Please copy every record below exactly and leave out the pictures.

-- Task input follows --

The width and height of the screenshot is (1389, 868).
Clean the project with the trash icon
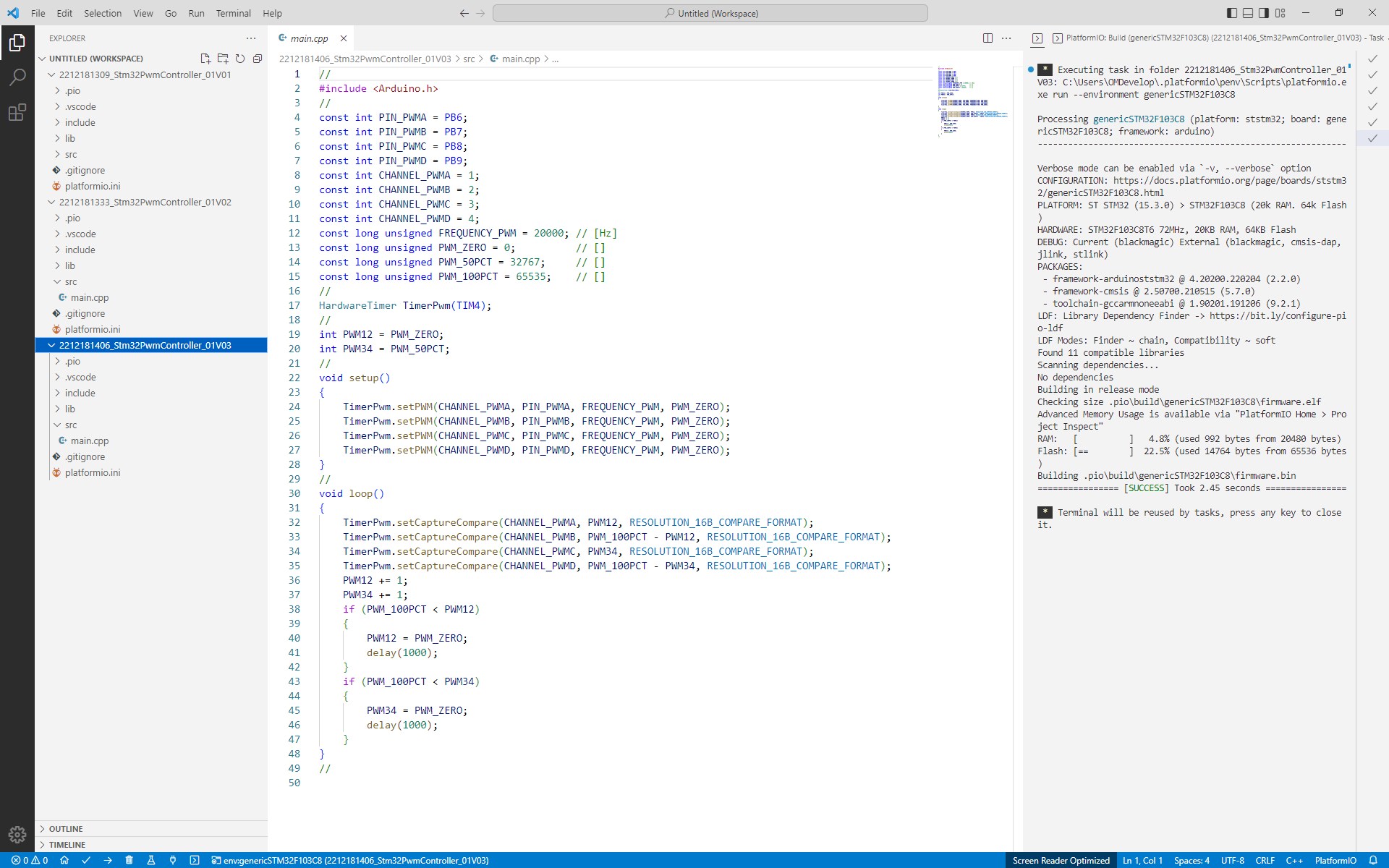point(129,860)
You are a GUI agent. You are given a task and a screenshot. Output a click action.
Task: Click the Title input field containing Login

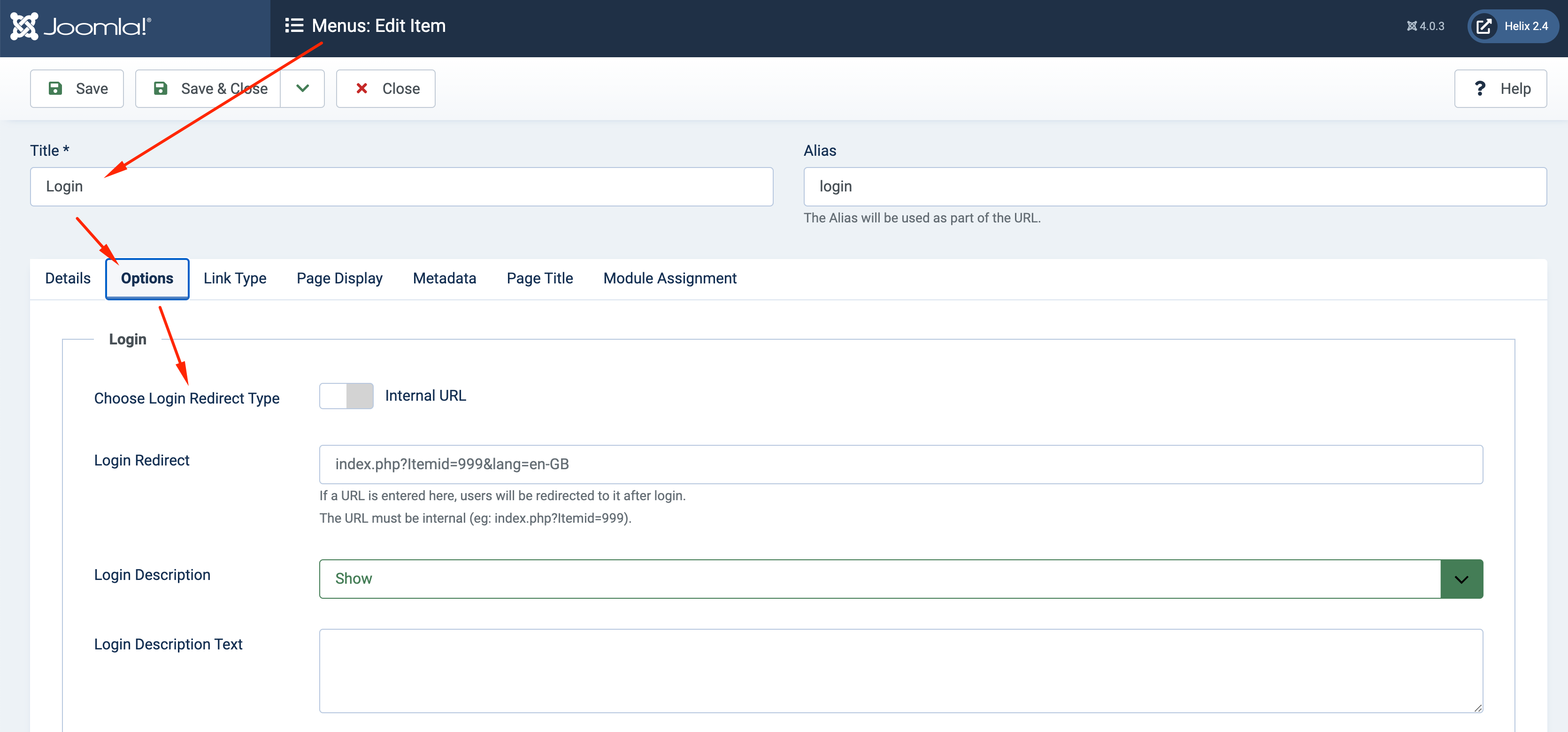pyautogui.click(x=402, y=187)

-- Task input concluded --

▶ _Response area_:
The width and height of the screenshot is (1389, 868).
Clean the project with the trash icon
point(129,860)
You are a GUI agent. You are given a task and a screenshot. Output a click action.
Task: Click the Title input field containing Login

pyautogui.click(x=402, y=187)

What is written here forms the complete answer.